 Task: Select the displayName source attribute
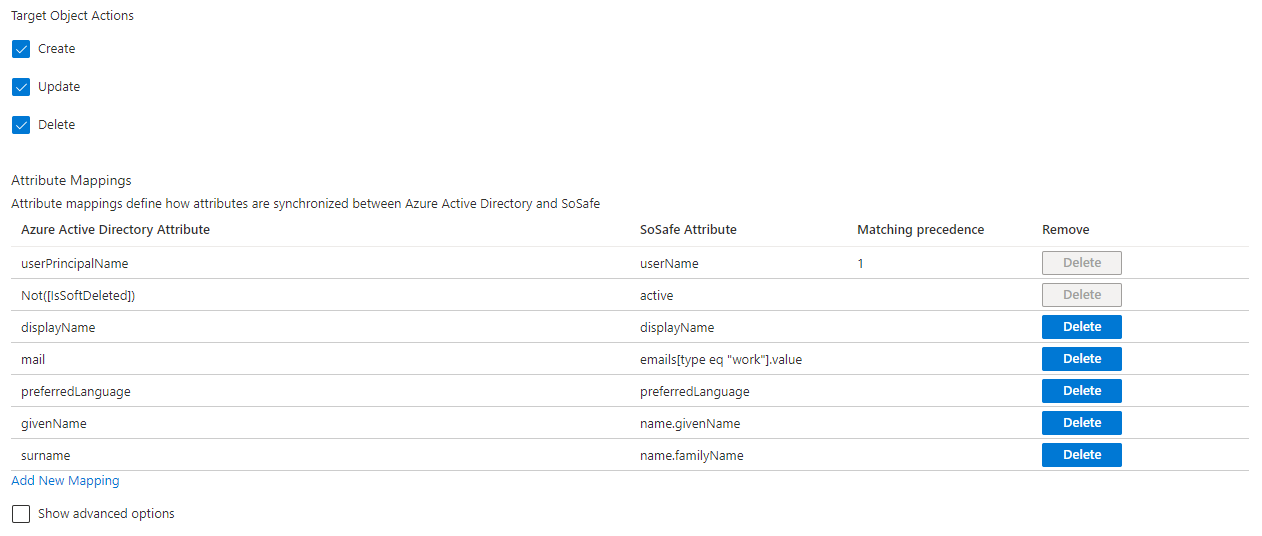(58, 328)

__________

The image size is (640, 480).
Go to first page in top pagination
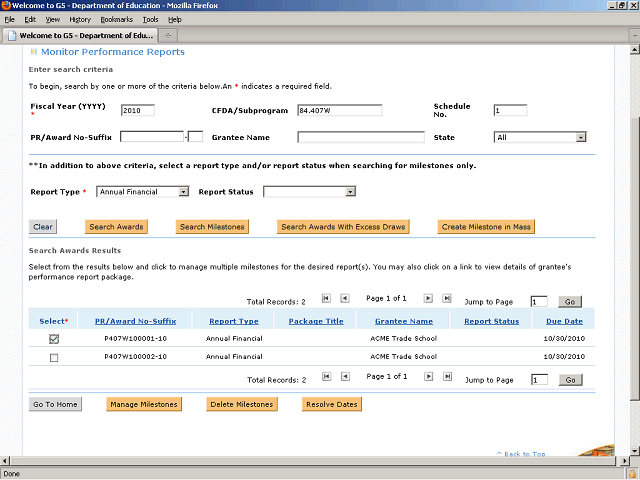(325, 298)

__________

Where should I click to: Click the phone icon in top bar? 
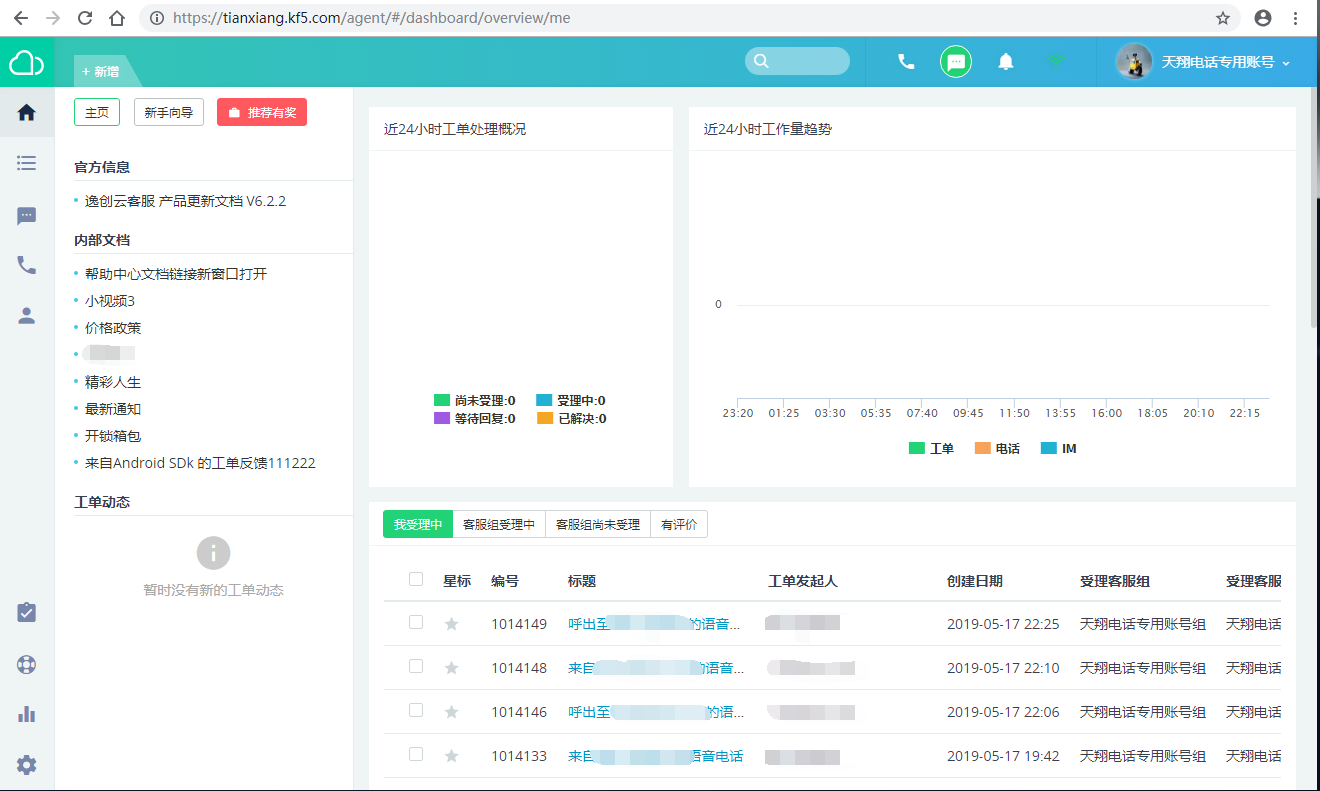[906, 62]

__________

_TO DO_:
Count the lines in the items above that contain the string "attribute", with case mattering. Reply with the number alone.

_CORRECT OUTPUT_:
1